Demokratiegeschichten

„Einig Vaterland“? Eine ganz persönliche „Spur der Steine“ von West nach Ost

Fast dreieinhalb Meter sind sie hoch, die Betonblöcke eines arg sperrigen Mahnmals namens „Unteilbares Deutschland“ mitten im westfälischen Münster. Umwickelt durch eine Kette, eisenhart, kalt, unbeweglich, symbolisieren sie die Macht-Blöcke des Kalten Krieges, die zweierlei Teile Deutschlands, die noch so unüberbrückbar getrennt erschienen und eben doch symbolisch irgendwie aufs Engste als „Einig Vaterland“ verbunden verbleiben sollten: Zeichen der Zeit, als die Freiplastik in der Innenstadt von Münster aufgestellt worden war. Und zwar im Winter vor dem Berliner Mauerbau ab 13. August 1961. Anni Buschkötter, eine Absolventin der Werkkunstschule Münster, hatte das „Unteilbare Deutschland“ geschaffen  – und 30 Jahre später in Euphorie nach der ‚Friedlichen Revolution‘ angeregt, noch ein Schild anzubringen. Mit den Jahreszahlen 1945-1990.

Münster, Servatiiplatz: Mahmal Unteilbares Deutschland; Foto: Rüdiger Wölk, Münster; CC BY-SA 2.5

Die zwei Beton-Klötze sagten mir lange Zeit herzlich wenig. Doch ausgerechnet das Schild, das zur deutsch-deutschen Teilungsgeschichte und deren Überwindung weist, weckt in mir aufwühlende Erinnerungen: Tief im Westen aufgewachsen, besuchte ich als Schüler in den letzten drei Jahren der real existierenden DDR oft mit meinen Eltern Dresden, Weimar, Eisenach, Lychen, Potsdam, Aschersleben, Ost-Berlin, Schwedt, Guben und Frankfurt. Von Rhein, Ruhr und Aa bis an Oder und Neiße – das war einerseits ein richtiges Abenteuer aus meiner jugendlichen Sicht. Und bei den Grenzkontrollen hatte ich plötzlich regelrecht Angst.

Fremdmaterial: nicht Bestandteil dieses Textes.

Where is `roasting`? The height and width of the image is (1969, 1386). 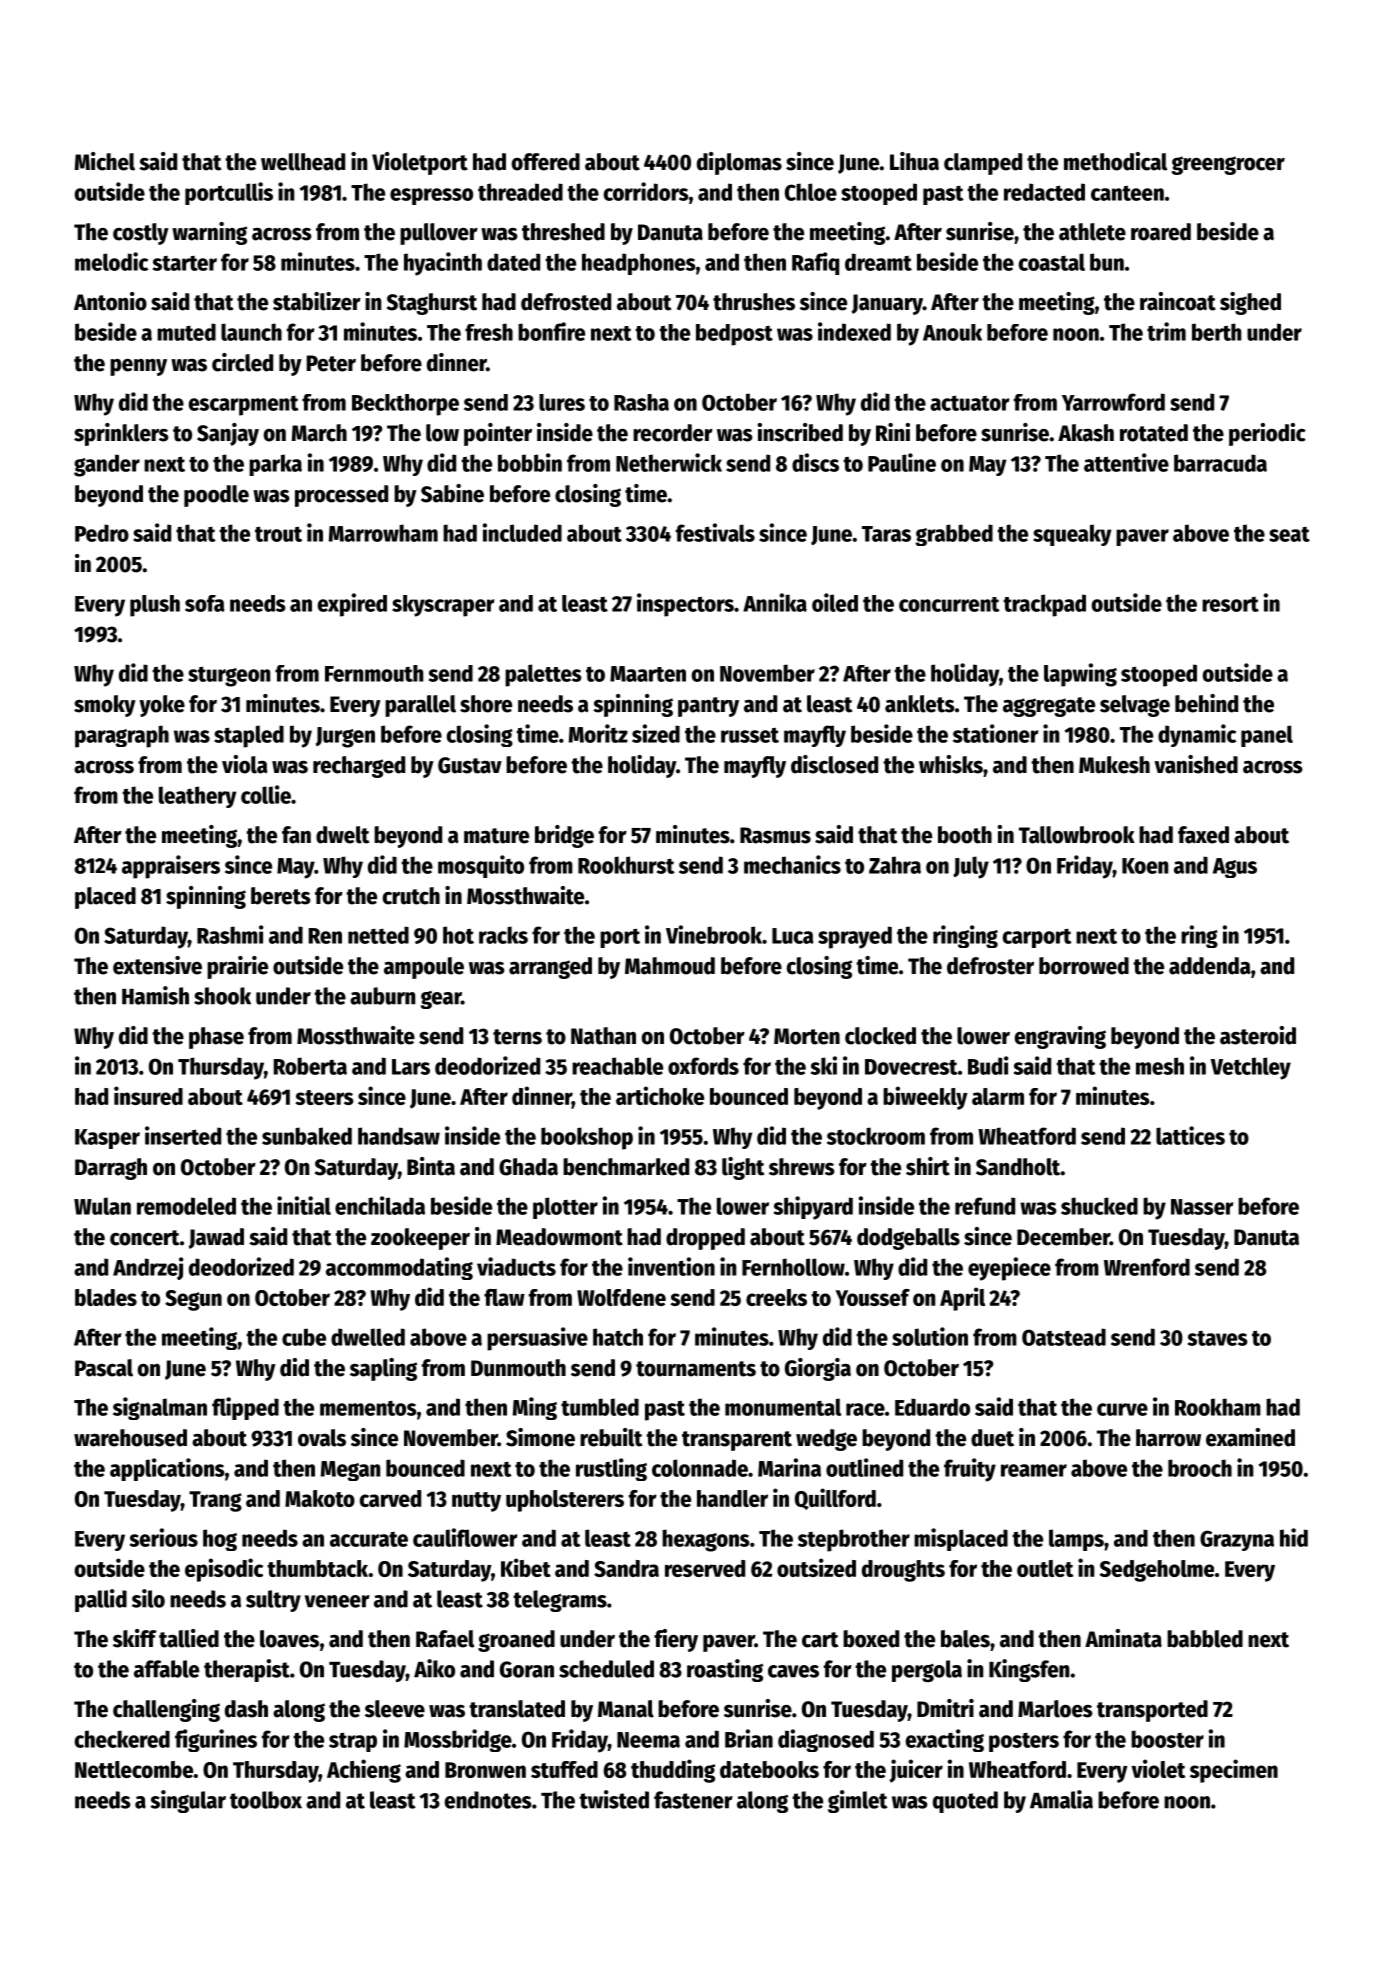 roasting is located at coordinates (725, 1670).
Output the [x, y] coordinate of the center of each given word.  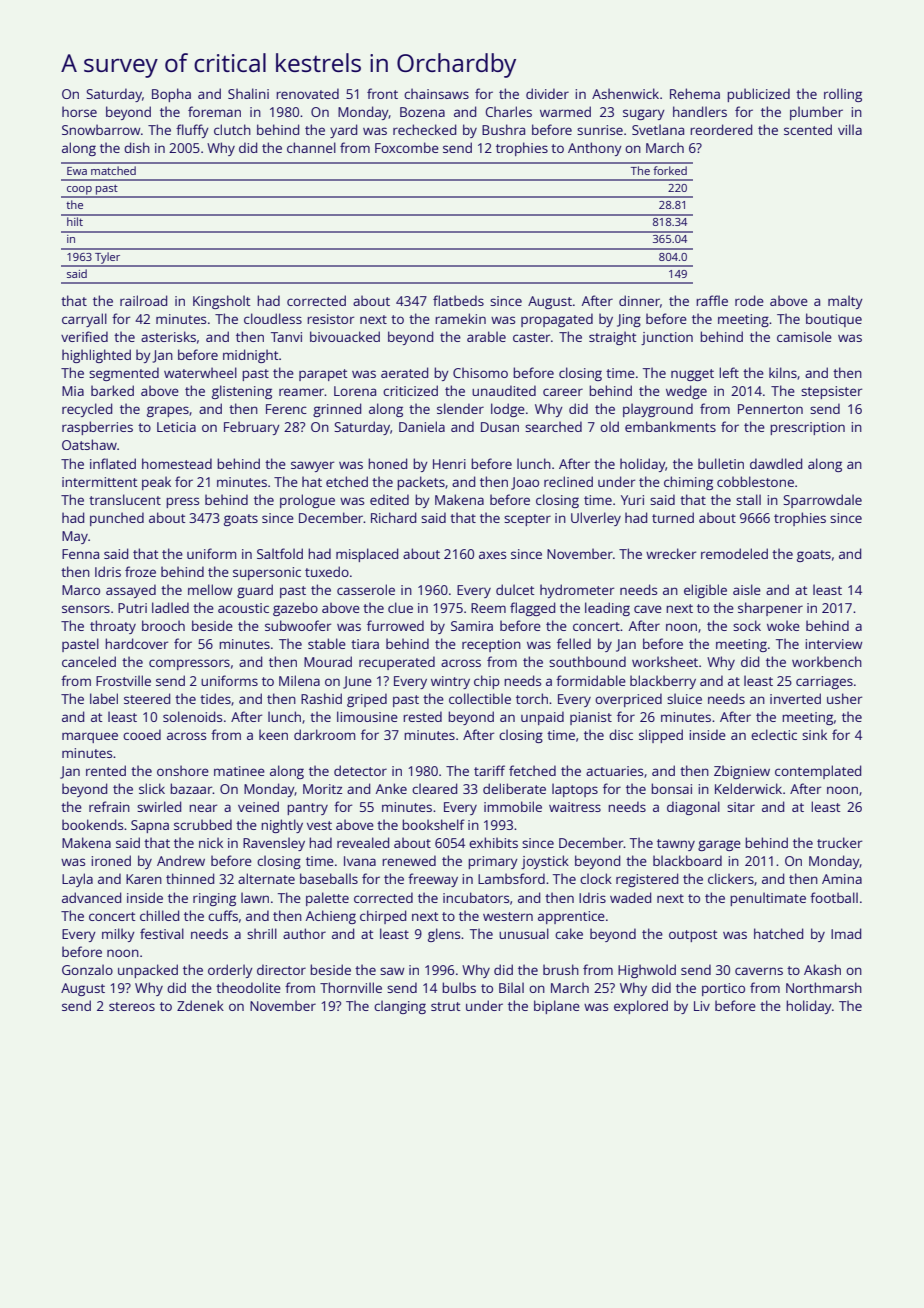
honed [387, 463]
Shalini [248, 93]
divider [547, 93]
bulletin [721, 463]
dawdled [776, 463]
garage [719, 845]
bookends [92, 824]
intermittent [99, 482]
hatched [778, 933]
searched [553, 426]
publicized [758, 95]
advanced [91, 897]
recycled [87, 410]
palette [327, 899]
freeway [433, 880]
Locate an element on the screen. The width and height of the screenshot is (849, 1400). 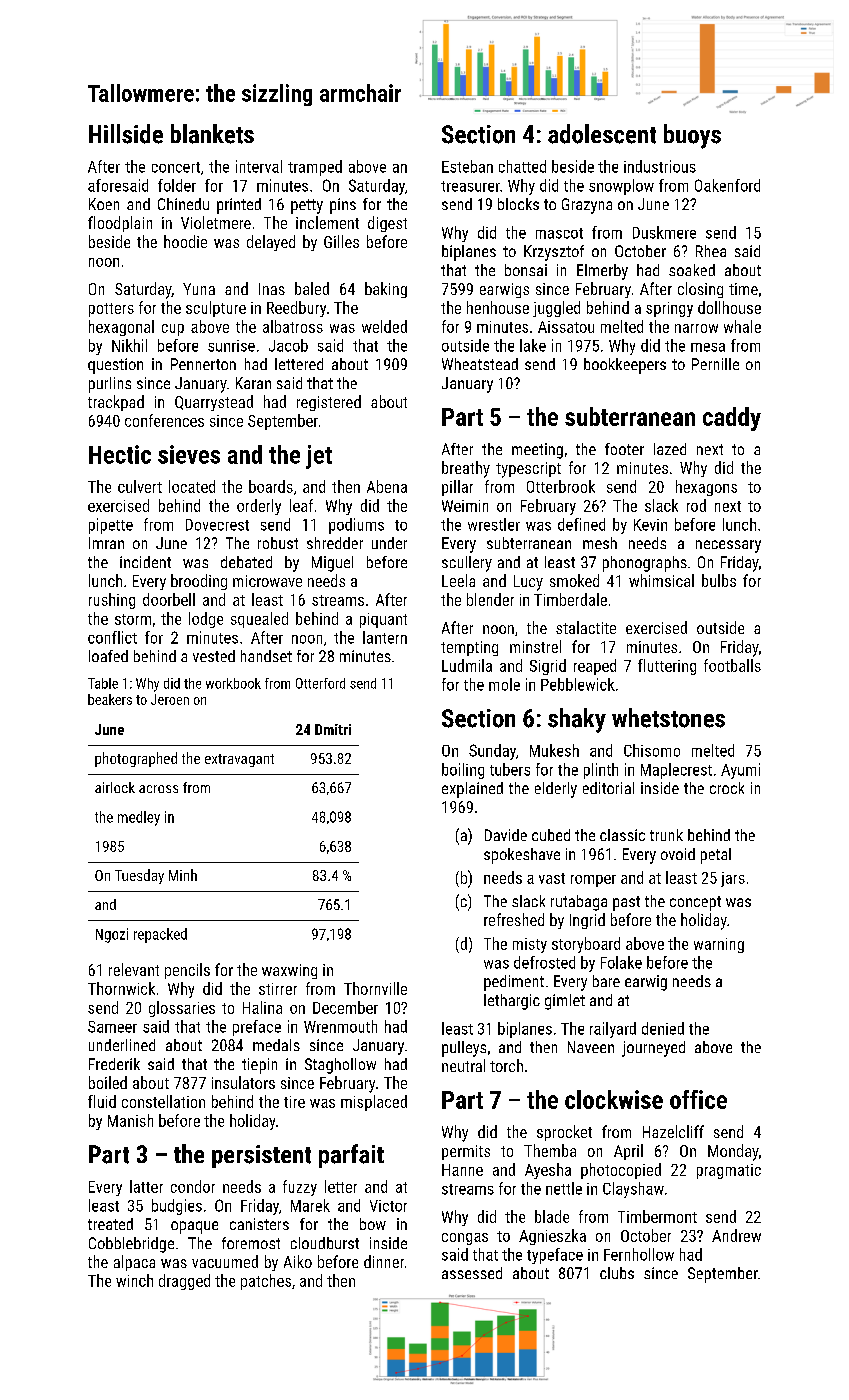
trackpad is located at coordinates (116, 403).
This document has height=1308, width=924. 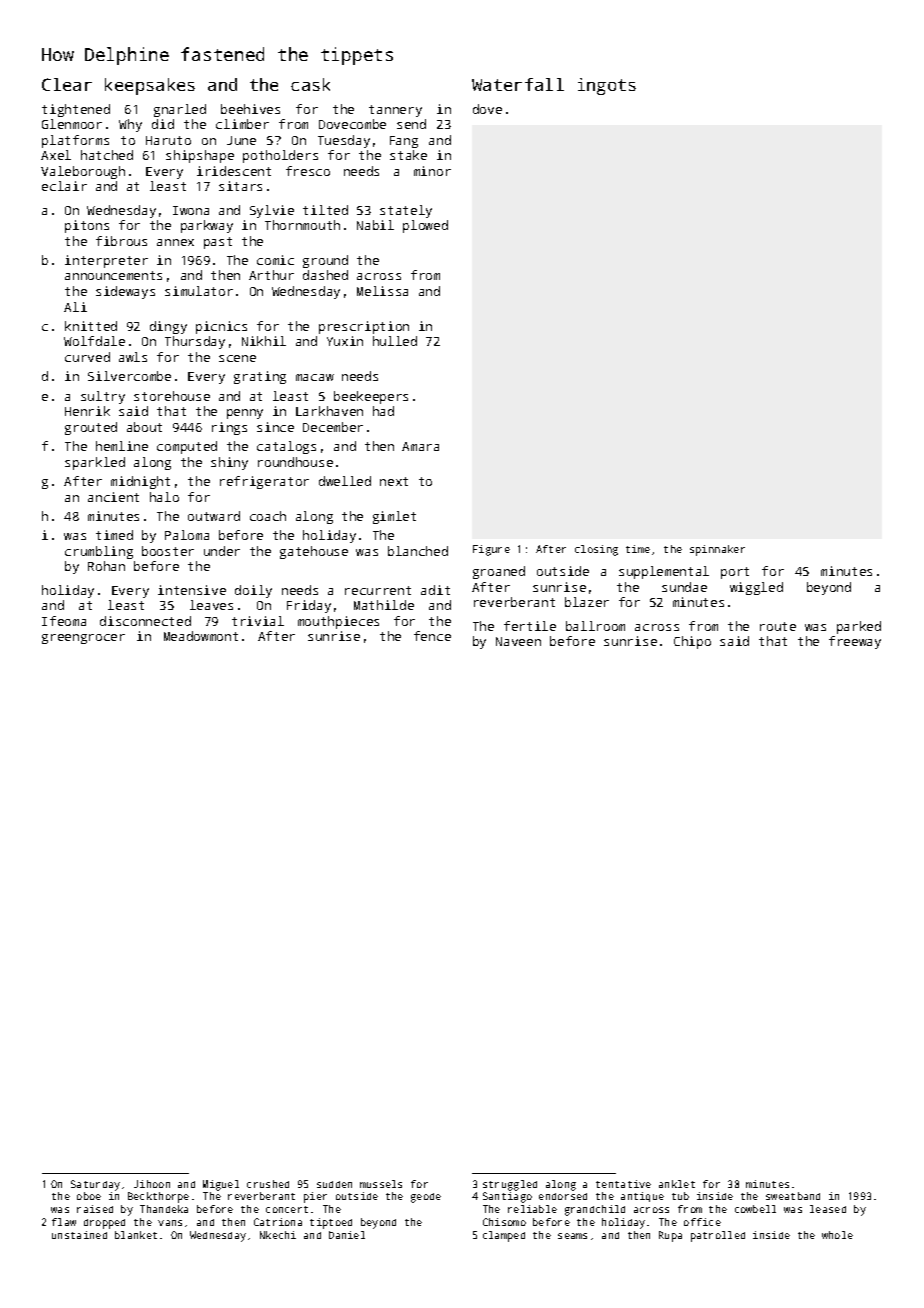 I want to click on freeway, so click(x=855, y=642).
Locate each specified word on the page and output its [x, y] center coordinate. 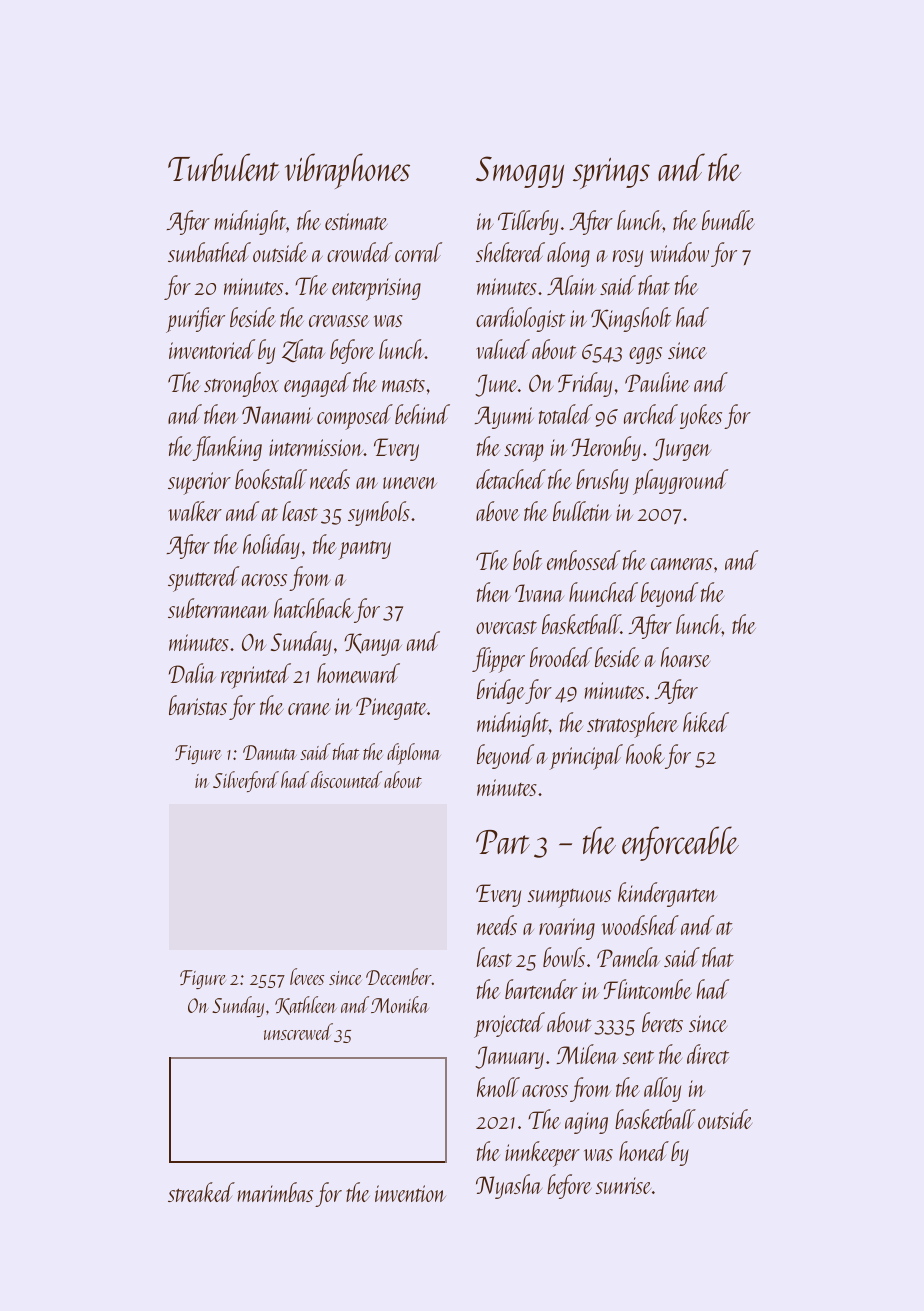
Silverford [246, 781]
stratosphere [632, 725]
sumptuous [569, 898]
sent [638, 1057]
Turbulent [223, 167]
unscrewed [298, 1031]
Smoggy [520, 172]
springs [611, 173]
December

Wendehälse und Besserwessis

Heute bin ich froh, „drüben“ mit vielen Deutschen offen geredet zu haben, als sie noch DDR-Bürgerinnen und Bürger waren. Denn ich hoffe, dadurch auch Wandel, „Wende“ und „Wendehälse“ oder andere harte Wechsel der jüngsten drei deutschen Jahrzehnte etwas besser zu begreifen. Und auch mal Unbegreifliches einfach stehen lassen zu können.

Vor allem die zerstörte Dresdner Frauenkirche mit Martin Luthers Statue in Bronze davor hat sich mir als ein Bild bis heute tief in die Seele gebrannt. Und ich muss zugeben, dass ich als junger „Besserwessi“ Mitte der 1990er Jahre vehement gegen einen Wiederaufbau des Ensembles war. Damals erschien mir das mahnende Gedenken an den Zweiten Weltkrieg deutlich wichtiger als irgendeine rekonstruierte barocke Touri-Kulisse.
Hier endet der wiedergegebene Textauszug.